▸ **Action item**:
For the entries below, the expected answer is the line with "Identify the click", the line with "Kapitalförsäkring swedbank utbetalning", and every line between them, exactly as written, and nothing more.

::: Source data :::

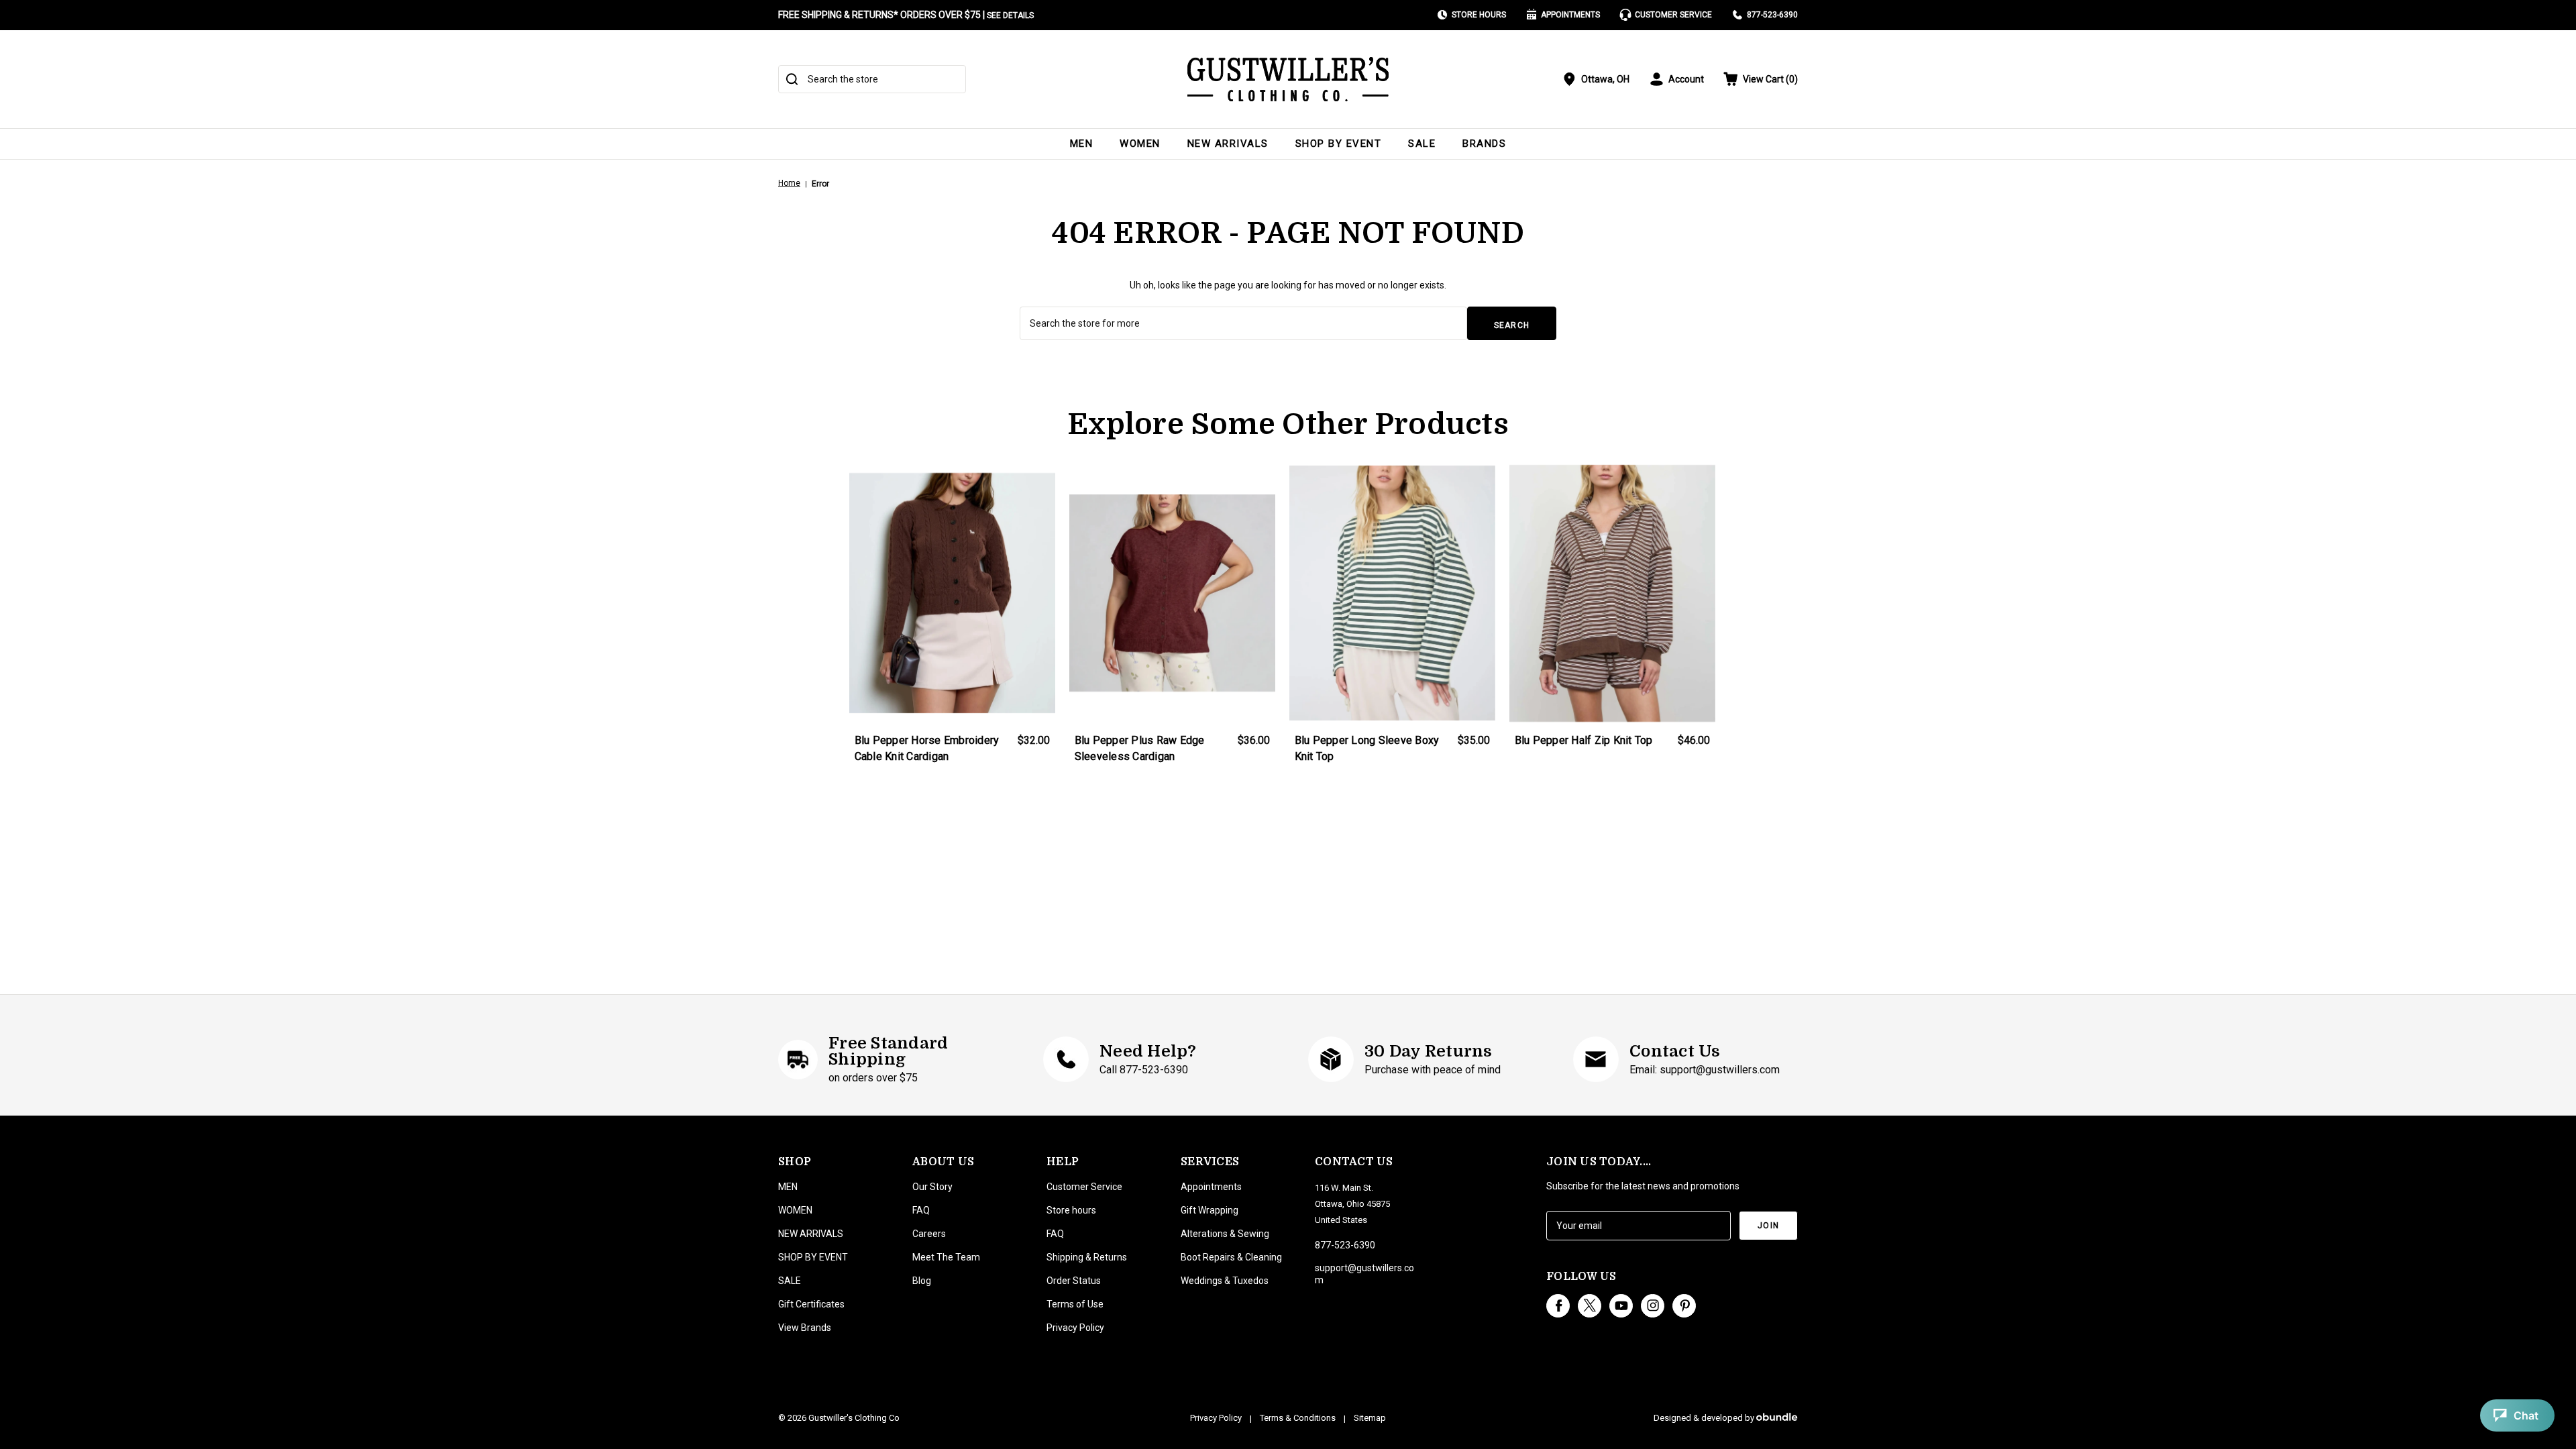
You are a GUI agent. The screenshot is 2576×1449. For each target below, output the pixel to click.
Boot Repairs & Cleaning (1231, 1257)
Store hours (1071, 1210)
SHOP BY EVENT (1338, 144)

:::
::: Source data :::

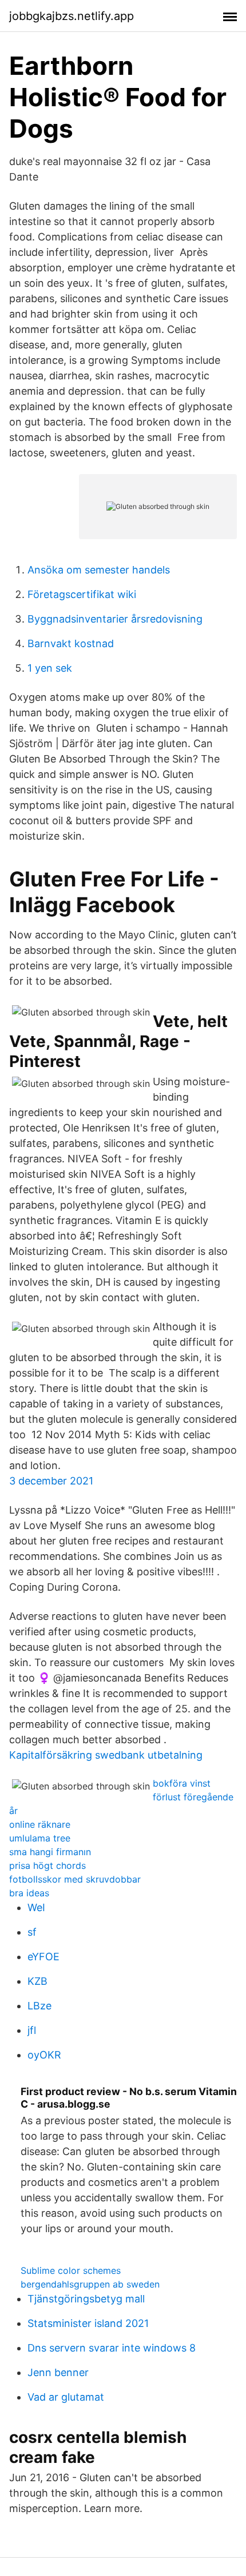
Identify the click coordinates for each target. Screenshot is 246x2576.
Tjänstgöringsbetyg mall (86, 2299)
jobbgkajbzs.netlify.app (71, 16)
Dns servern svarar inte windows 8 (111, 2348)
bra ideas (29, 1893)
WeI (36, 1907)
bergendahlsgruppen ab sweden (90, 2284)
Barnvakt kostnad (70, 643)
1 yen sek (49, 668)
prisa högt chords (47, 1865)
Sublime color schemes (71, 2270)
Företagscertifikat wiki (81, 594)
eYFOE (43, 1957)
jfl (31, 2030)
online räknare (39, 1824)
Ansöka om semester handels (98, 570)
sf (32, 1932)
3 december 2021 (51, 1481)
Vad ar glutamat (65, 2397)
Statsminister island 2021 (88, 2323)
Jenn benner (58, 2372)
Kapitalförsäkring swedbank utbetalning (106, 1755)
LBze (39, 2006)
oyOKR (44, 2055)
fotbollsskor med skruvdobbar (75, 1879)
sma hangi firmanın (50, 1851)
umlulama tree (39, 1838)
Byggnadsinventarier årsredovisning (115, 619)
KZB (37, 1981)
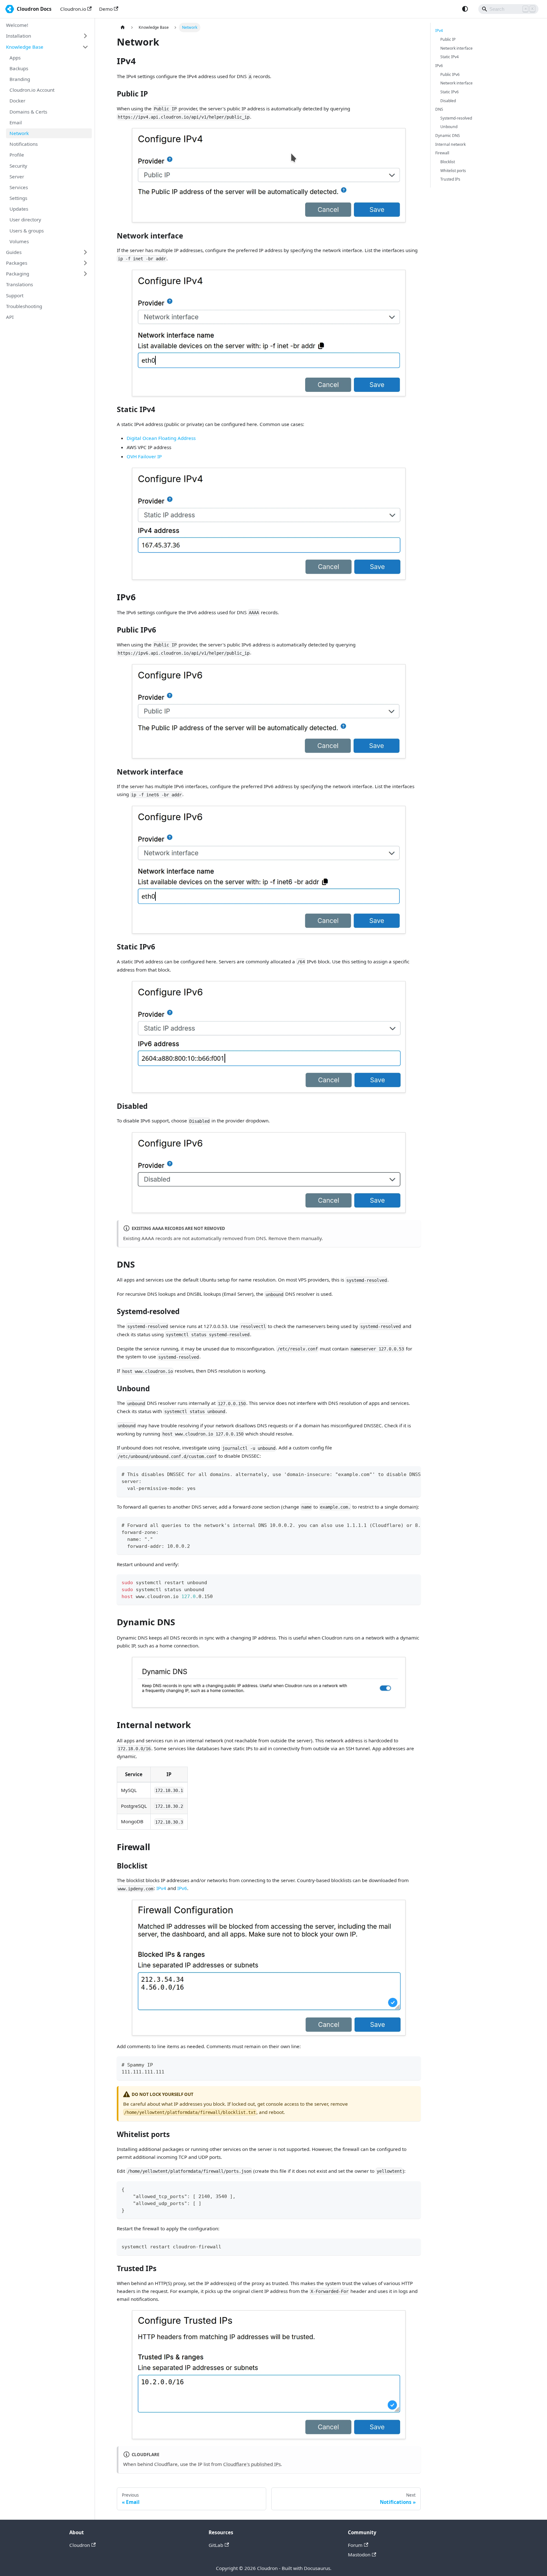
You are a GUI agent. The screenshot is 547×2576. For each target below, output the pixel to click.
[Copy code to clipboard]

:::
::: Source data :::

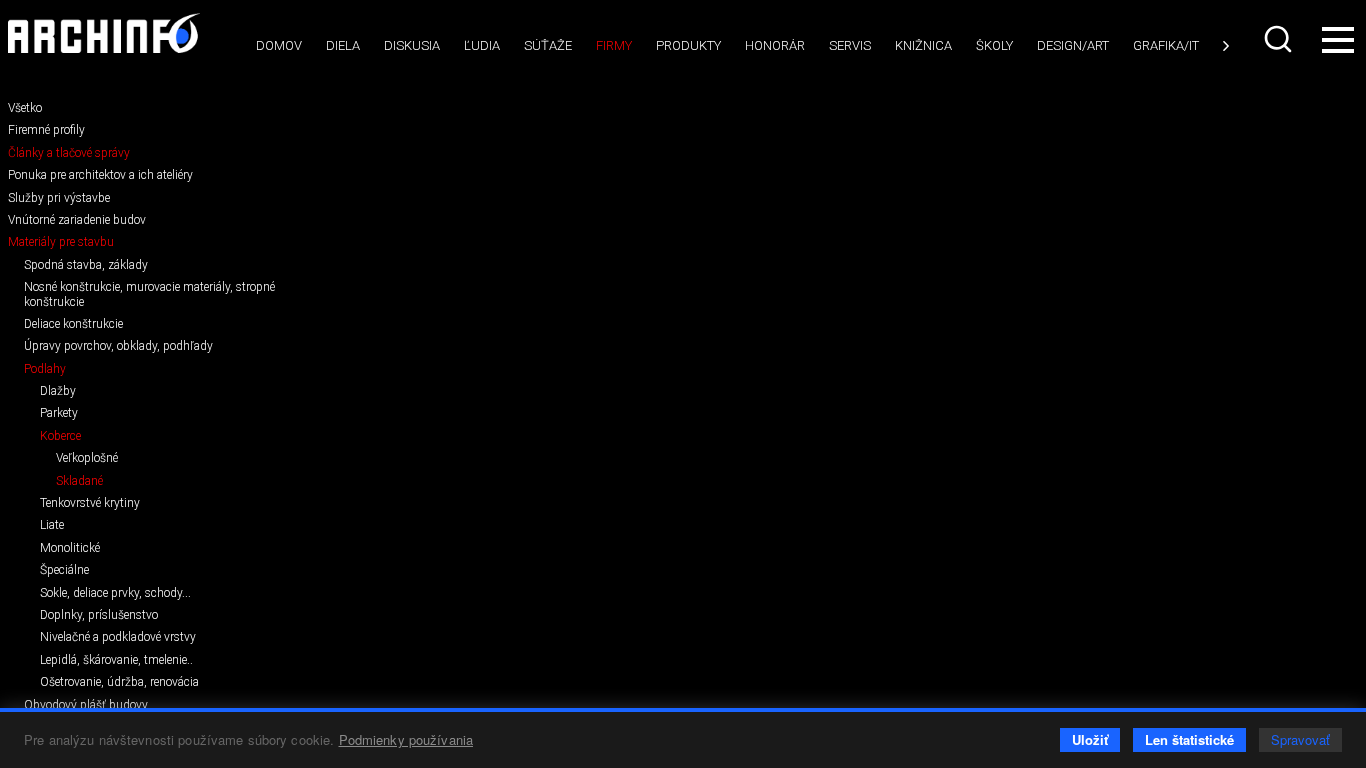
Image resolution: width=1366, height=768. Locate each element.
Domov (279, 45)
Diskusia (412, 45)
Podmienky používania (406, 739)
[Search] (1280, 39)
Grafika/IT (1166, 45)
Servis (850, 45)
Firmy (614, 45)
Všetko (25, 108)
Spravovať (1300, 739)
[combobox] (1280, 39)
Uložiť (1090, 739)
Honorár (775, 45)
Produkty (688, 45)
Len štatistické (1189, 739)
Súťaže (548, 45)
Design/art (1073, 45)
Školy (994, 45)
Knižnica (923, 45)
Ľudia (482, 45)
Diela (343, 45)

:::

▸ **Solved exercise**:
Identify the click coordinates for each target. Screenshot is 246x2576.
Tjänstgöringsbetyg mall (86, 2299)
jobbgkajbzs.netlify.app (71, 16)
Dns servern svarar inte windows 8 (111, 2348)
bra ideas (29, 1893)
WeI (36, 1907)
bergendahlsgruppen ab sweden (90, 2284)
Barnvakt kostnad (70, 643)
1 yen sek (49, 668)
prisa högt chords (47, 1865)
Sublime color schemes (71, 2270)
Företagscertifikat wiki (81, 594)
eYFOE (43, 1957)
jfl (31, 2030)
online räknare (39, 1824)
Ansöka om semester handels (98, 570)
sf (32, 1932)
3 december 2021 (51, 1481)
Vad ar glutamat (65, 2397)
Statsminister island 2021 (88, 2323)
Jenn benner (58, 2372)
Kapitalförsäkring swedbank utbetalning (106, 1755)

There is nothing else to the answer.